• [What you need to do]: Reproduce the portion of the article on eigenvectors and principal component analysis between "How Eigen Vectors" and "Principal Component Analysis.", inclusive.

**** Article

How Eigen Vectors Are Used to Do Principal Component Analysis
Why Are Eigen Vectors Cool?
Eigen Vectors are so cool because they’re extremely useful in a lot of Engineering and Analysis applications. For one, they play a key role in Data Science by revealing hidden patterns in the data that tell you which data points are most significant. In this article we’re going to dive into a popular Data Science and Machine Learning technique, Principal Component Analysis.
Some Things We Need to Know About Linear Algebra and Matrix Multiplication First
Because obviously, we’re dealing with vectors, there are a few things we have to make sure we understand about vectors and Matrices (You can skip this section if you’re already familiar with those concepts)
Vectors
Ok, Quick recap on vectors, essentially, vectors are just lists of numbers. The amount of numbers in the list is what is referred to as the dimension. So for a vector like, [1, 3], we can say that it is 2 dimensional because there are two numbers in the list. If you’ve ever drawn any lines on an X, Y graph (remember, y=mx+b?), you’ve basically drawn a 2D vector. The same concept of course works for X, Y, Z graphs where you’d have 3 numbers in the vector, for example, 3D game graphics. Actually, vectors don’t really have a limit to how many dimensions they can be. You can have a 100 Dimensional vector if you want. Although us humans can’t really visualize graphs past 3D, it’s no problem at all for computers because the math still works the same way. The only real difference between drawing points on a graph and drawing vectors is that we usually think of vectors as being arrows that have a length and point in some direction. The length is usually referred to as the vector’s magnitude.

********
**** Information given

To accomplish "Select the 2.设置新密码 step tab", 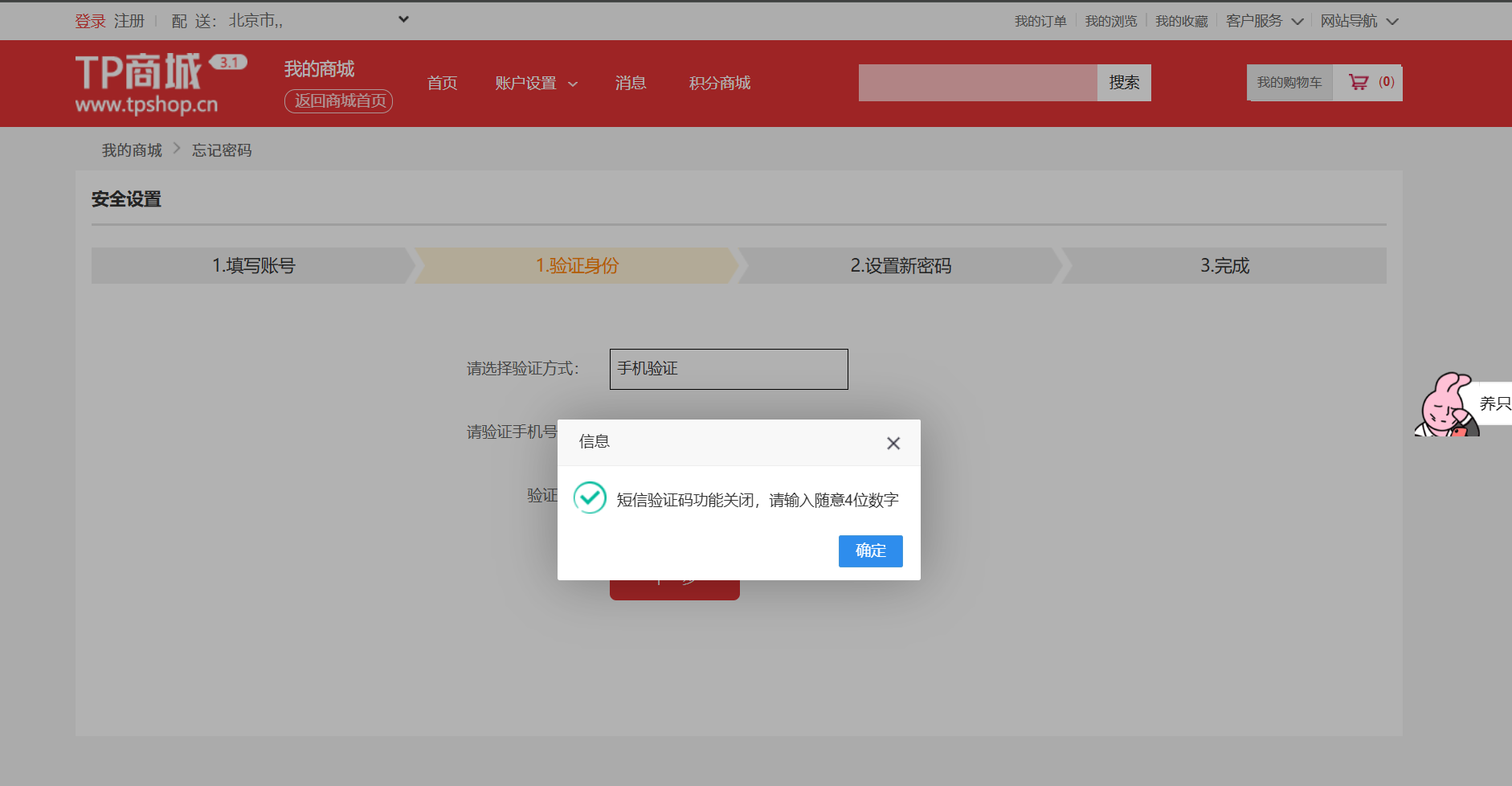I will [x=901, y=265].
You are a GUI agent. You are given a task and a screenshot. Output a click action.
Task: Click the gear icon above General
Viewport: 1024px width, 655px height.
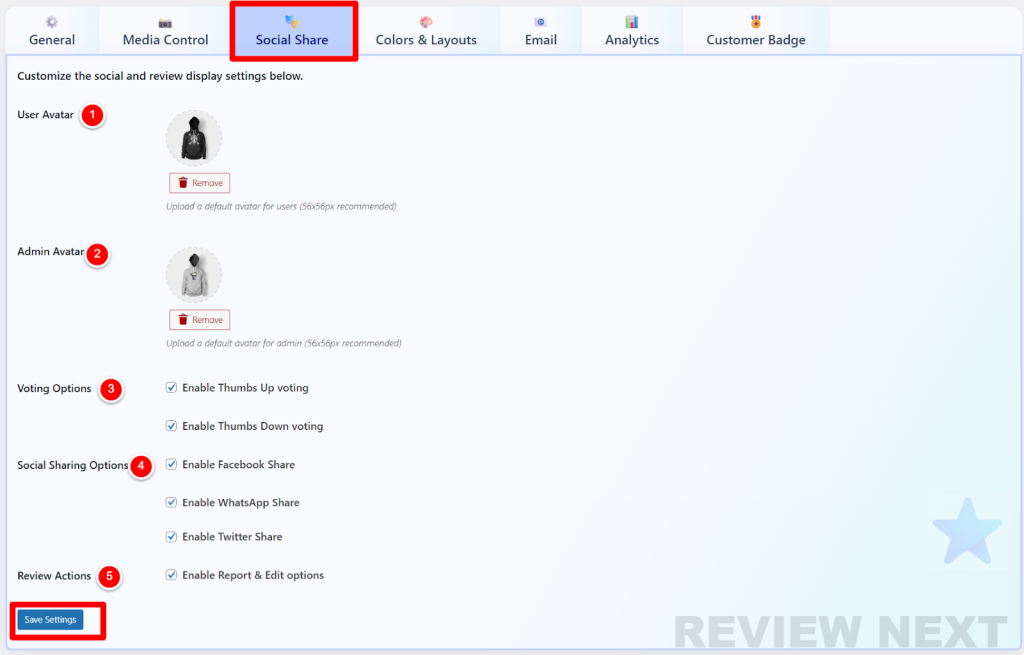[52, 22]
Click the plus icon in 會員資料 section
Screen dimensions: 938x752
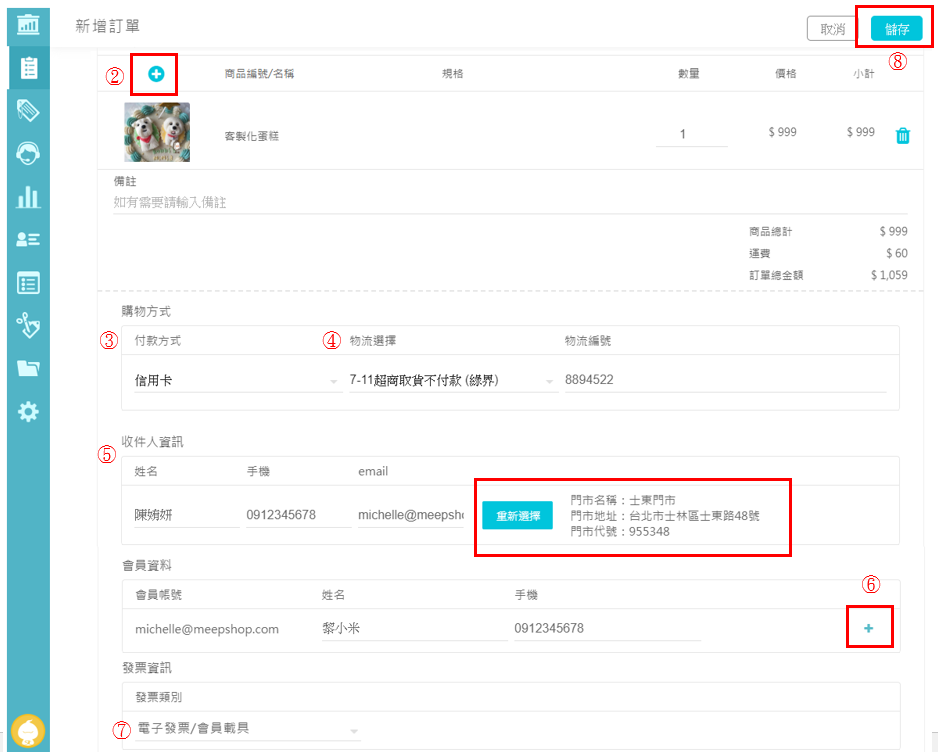point(868,628)
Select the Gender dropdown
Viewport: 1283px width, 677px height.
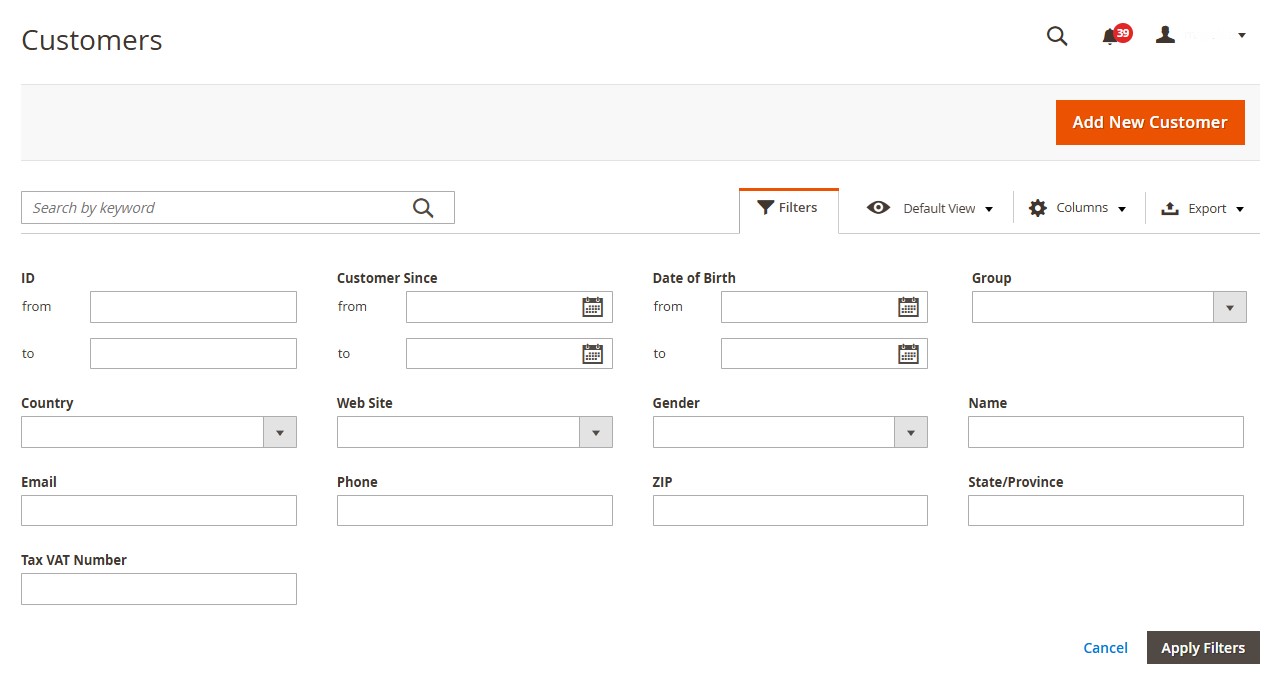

********

• [Worked answer]:
How Eigen Vectors Are Used to Do Principal Component Analysis
Why Are Eigen Vectors Cool?
Eigen Vectors are so cool because they’re extremely useful in a lot of Engineering and Analysis applications. For one, they play a key role in Data Science by revealing hidden patterns in the data that tell you which data points are most significant. In this article we’re going to dive into a popular Data Science and Machine Learning technique, Principal Component Analysis.